A few additional issues:
- Adding vitamin K2, even at presumably therapeutic doses of 180 mcg per day of the MK-7 or 4000 mcg per day of the MK-4 forms, did not improve the response when added to vitamin D. This is consistent with the observation that adding K2 also had no impact on the progression/regression of coronary calcium scores, while vitamin D exerted a major impact. However, it is difficult to reconcile the failure of K2 to add to effects on the aortic valve when people prescribed warfarin (that blocks K1 and K2 metabolism) develop accelerated aortic valve calcium accumulation. Note, of course, that, given the benign nature of vitamin K1/K2 supplementation, there is no harm in adding K2 to vitamin D.
- These observations were made with cessation of all oral calcium supplementation to stop any theoretical contribution of excess calcium to aortic valve calcium deposition.
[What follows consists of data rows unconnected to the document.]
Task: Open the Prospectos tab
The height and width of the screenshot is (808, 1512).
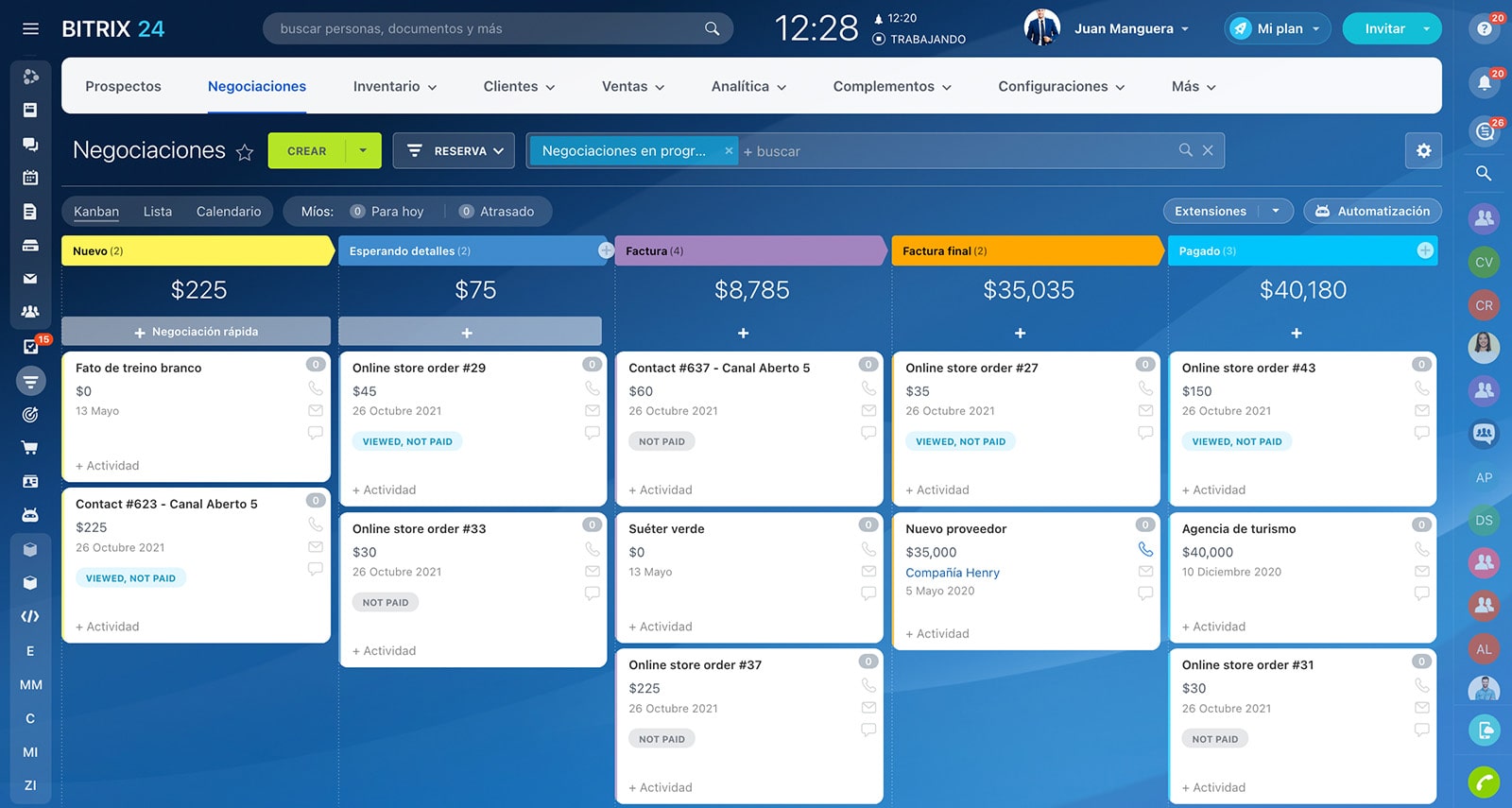Action: click(123, 86)
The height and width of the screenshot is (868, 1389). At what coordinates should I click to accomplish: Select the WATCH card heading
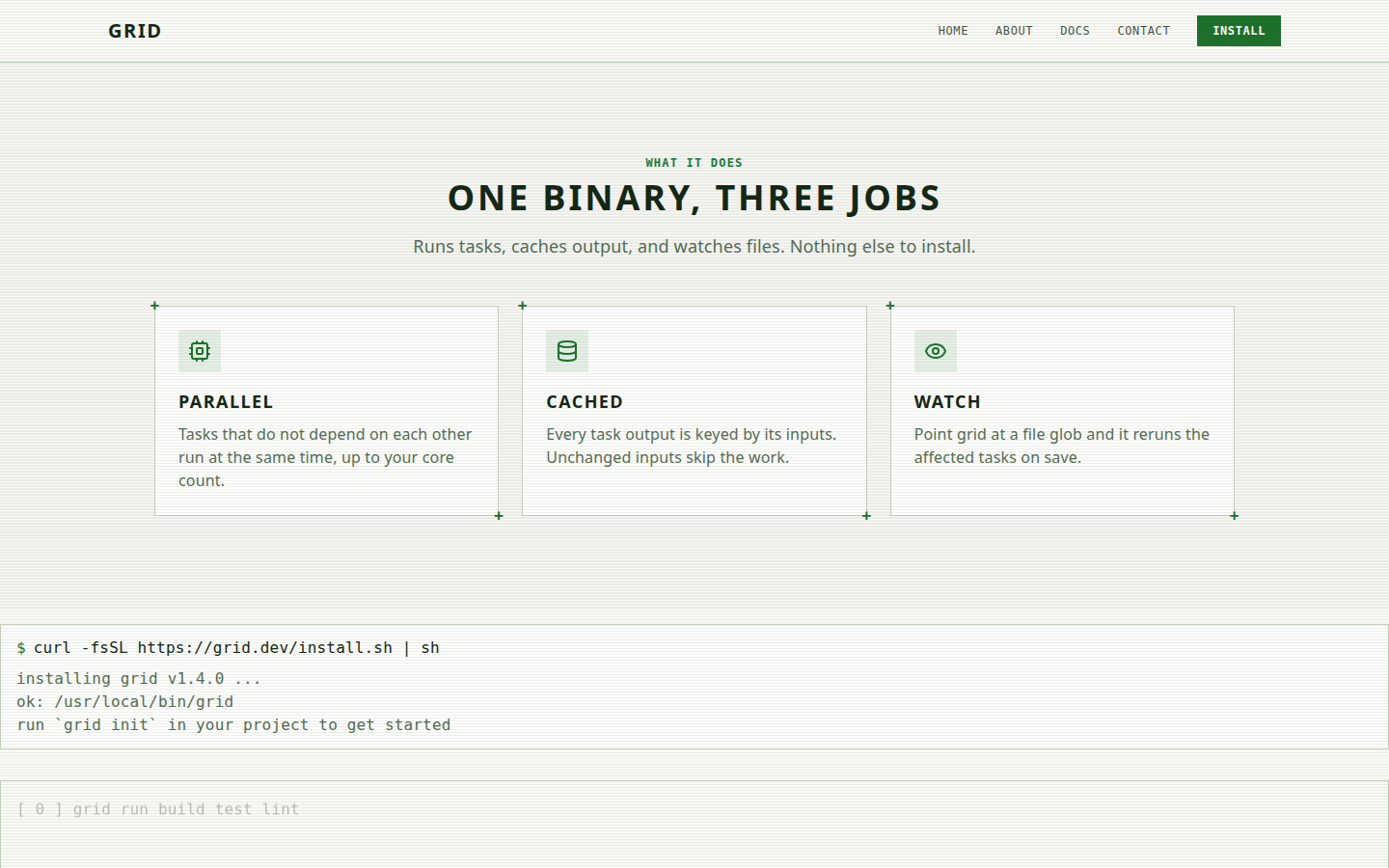coord(947,402)
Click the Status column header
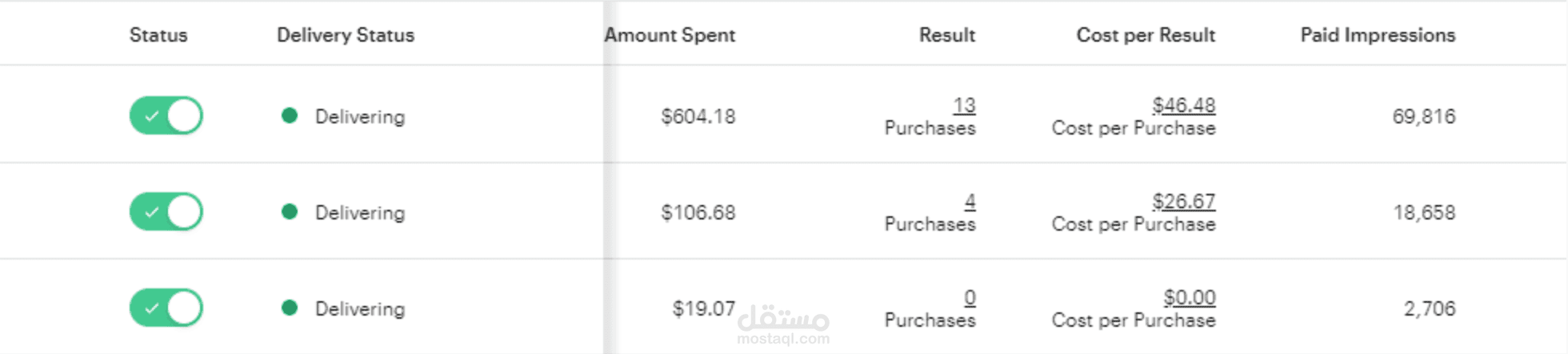The height and width of the screenshot is (354, 1568). (x=158, y=35)
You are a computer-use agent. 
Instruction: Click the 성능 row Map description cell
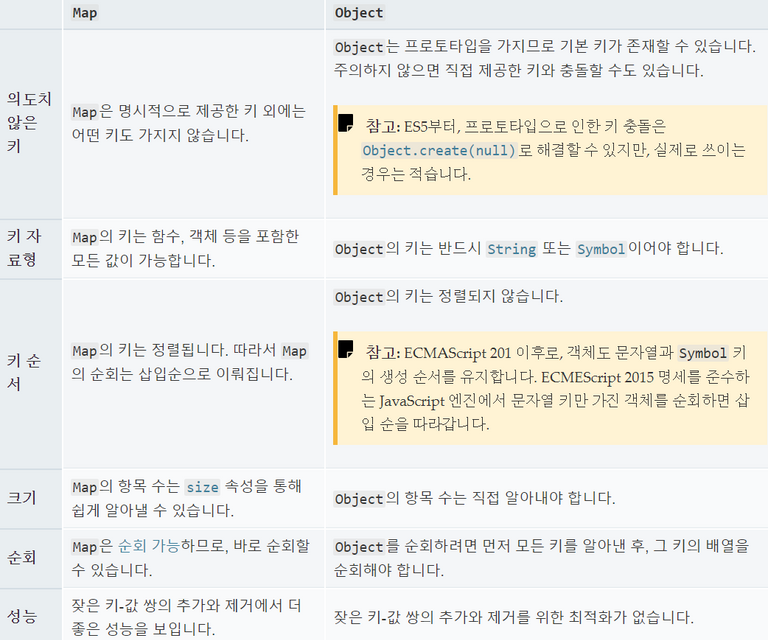(193, 615)
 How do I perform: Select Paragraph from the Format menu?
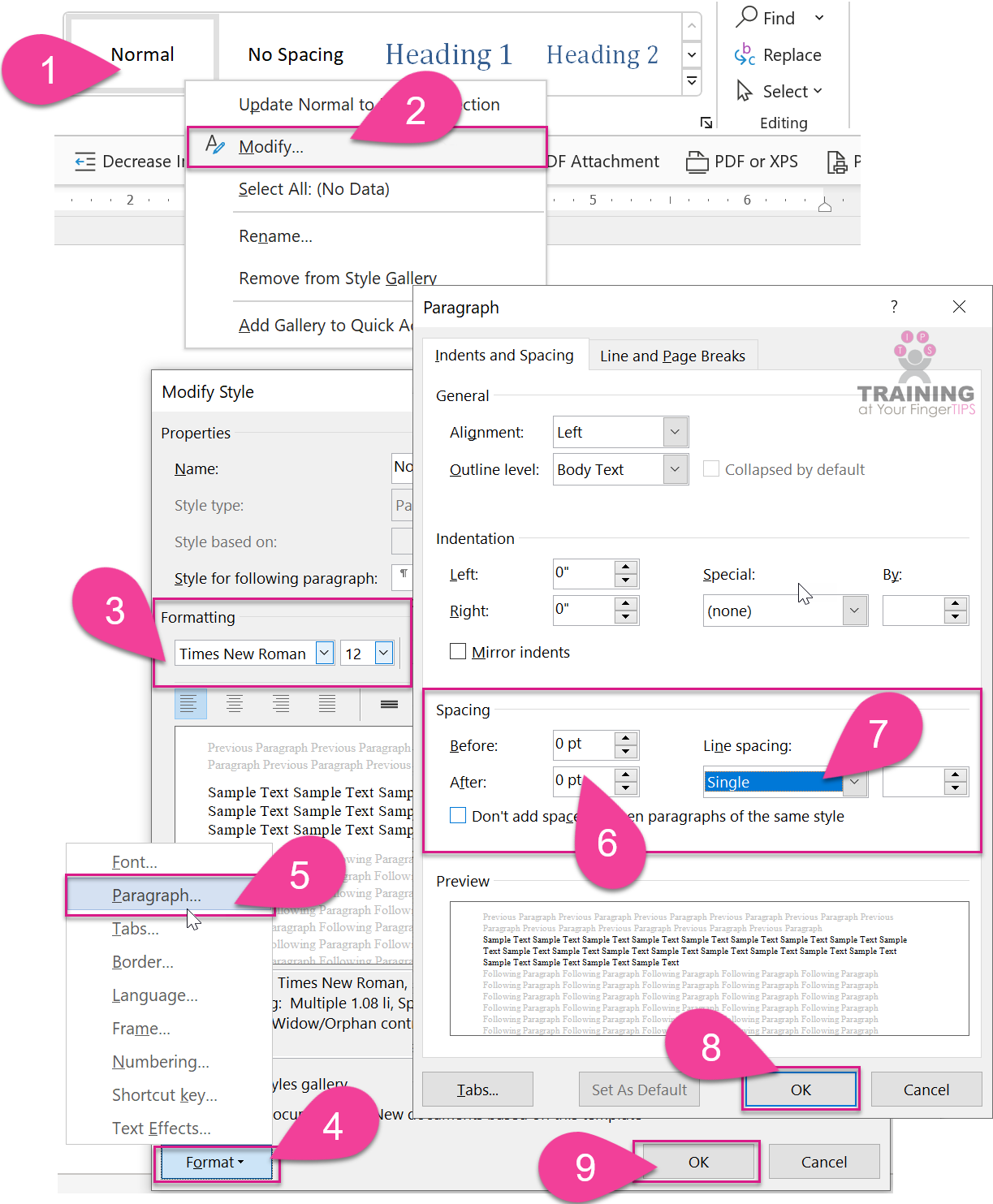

The key here, of course, is not to wait until you have a murmur detected or aortic valve stenosis identified by echocardiogram, but to begin efforts like vitamin D restoration early in life and to achieve a 25-hydroxy vitamin D level in our presumptive therapeutic range. You may thereby prevent the later development of aortic valve stenosis, providing yet another way to deprive the medical system of their desire for high-ticket procedures. Because we know that vitamin D supplementation is not only benign, but yields numerous substantial health benefits, I know of no downside to starting as early in life as possible. These observations were casual and not published, but were so consistent over more than 50 patients that I am confident that the majority of people who engage in vitamin D restoration to these target blood levels will obtain similar benefits. At some point, we will need to have these observations formally explored via a clinical trial.